Reproduce word for word the lines between those holding "Click the yellow" and "Given: Click the", inclusive, and nothing else from the data below.
== Data shown ==
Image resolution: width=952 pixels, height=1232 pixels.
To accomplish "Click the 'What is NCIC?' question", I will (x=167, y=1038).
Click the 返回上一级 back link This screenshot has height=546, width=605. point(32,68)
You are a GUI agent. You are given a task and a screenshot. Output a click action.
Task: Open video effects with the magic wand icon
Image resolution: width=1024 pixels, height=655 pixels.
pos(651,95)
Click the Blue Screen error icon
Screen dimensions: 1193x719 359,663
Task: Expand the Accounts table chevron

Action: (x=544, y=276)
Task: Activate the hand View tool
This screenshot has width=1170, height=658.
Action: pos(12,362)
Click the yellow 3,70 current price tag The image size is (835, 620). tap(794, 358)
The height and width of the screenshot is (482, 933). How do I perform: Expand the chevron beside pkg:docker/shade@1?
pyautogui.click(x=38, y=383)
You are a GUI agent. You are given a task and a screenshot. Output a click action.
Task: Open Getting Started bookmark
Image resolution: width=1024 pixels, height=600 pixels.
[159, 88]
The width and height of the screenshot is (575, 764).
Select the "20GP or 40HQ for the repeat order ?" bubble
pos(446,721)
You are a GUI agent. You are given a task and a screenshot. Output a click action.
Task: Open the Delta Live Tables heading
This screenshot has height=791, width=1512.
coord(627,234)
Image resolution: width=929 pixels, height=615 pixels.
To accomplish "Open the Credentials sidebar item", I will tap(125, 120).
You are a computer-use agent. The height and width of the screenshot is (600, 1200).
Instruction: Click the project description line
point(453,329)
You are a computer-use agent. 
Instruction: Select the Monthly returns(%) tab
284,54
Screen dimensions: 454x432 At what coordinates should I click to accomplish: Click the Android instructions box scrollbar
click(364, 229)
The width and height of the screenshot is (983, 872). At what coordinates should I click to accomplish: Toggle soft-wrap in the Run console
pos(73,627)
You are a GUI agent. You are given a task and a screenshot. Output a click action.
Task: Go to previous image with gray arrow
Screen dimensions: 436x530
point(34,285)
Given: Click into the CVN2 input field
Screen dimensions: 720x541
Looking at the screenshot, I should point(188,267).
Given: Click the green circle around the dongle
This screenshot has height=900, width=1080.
===
-- Response to the exercise --
Click the yellow 3,70 current price tag The image size is (835, 620). tap(794, 358)
The height and width of the screenshot is (482, 933). How do I perform: Expand the chevron beside pkg:docker/shade@1?
pyautogui.click(x=38, y=383)
You are a GUI agent. You are given a task and a screenshot. Output a click action.
Task: Open Getting Started bookmark
Image resolution: width=1024 pixels, height=600 pixels.
[159, 88]
The width and height of the screenshot is (575, 764).
Select the "20GP or 40HQ for the repeat order ?" bubble
pos(446,721)
You are a GUI agent. You are given a task and a screenshot. Output a click action.
Task: Open the Delta Live Tables heading
This screenshot has height=791, width=1512.
coord(627,234)
Image resolution: width=929 pixels, height=615 pixels.
To accomplish "Open the Credentials sidebar item", I will tap(125, 120).
You are a computer-use agent. The height and width of the screenshot is (600, 1200).
Instruction: Click the project description line
point(453,329)
You are a computer-use agent. 
Instruction: Select the Monthly returns(%) tab
284,54
Screen dimensions: 454x432 At what coordinates should I click to accomplish: Click the Android instructions box scrollbar
click(364, 229)
The width and height of the screenshot is (983, 872). At what coordinates should I click to accomplish: Toggle soft-wrap in the Run console
pos(73,627)
You are a GUI agent. You are given a task and a screenshot. Output a click action.
Task: Go to previous image with gray arrow
Screen dimensions: 436x530
point(34,285)
Given: Click into the CVN2 input field
Screen dimensions: 720x541
Looking at the screenshot, I should point(188,267).
Given: Click the green circle around the dongle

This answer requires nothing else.